It does this by continuously sweeping the sky, taking supremely precise data for each star that enters its field of view. Over its five year mission, it will seek out and explore, taking about 40 million observations every day!
It also takes a lot of “housekeeping” data, routine measurements used to understand what the spacecraft itself is doing. Since it spins, stars moves across its field of view. It measures their speed, so that engineers back on Earth can keep track of the rate of spacecraft spin and its orientation.
By simply counting the number of stars moving across its vision, and knowing their positions in the sky, a picture of the sky can be made … but not using images of the stars themselves, but the numbers from the data of how densely they’re dotting the sky. Behold:
That is not really an image so much as a map: It shows where stars are in the sky. It’s displayed in such a way that the Milky Way—our home galaxy, a flat disk with a central bulge—goes straight across the center. We’re inside the disk, so we see it as a thick line flowing across the sky, called the Galactic Plane. When we look toward the galactic center there are more stars (my favorite analogy is that it’s like living in the suburbs of a big city, and looking toward downtown where there are more lights), and you can see brighter patches there.

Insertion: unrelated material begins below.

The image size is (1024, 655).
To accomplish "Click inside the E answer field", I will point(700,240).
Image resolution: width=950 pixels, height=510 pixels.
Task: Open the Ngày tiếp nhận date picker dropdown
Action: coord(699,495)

Strewn across all this are dark filaments, ribbons of places where we see fewer stars. Those are regions blocked by clouds of opaque interstellar dust. This junk is composed of lots of different things like complex organic molecules, silicates, molecular hydrogen … it litters the galaxy like polluted streams, ejecta from when stars are born and when they die.
Hmph. Perhaps that analogy is a little unfair; dust is lovely and a natural byproduct of the lives of stars, and it adds a degree of delicacy to the Gaia map.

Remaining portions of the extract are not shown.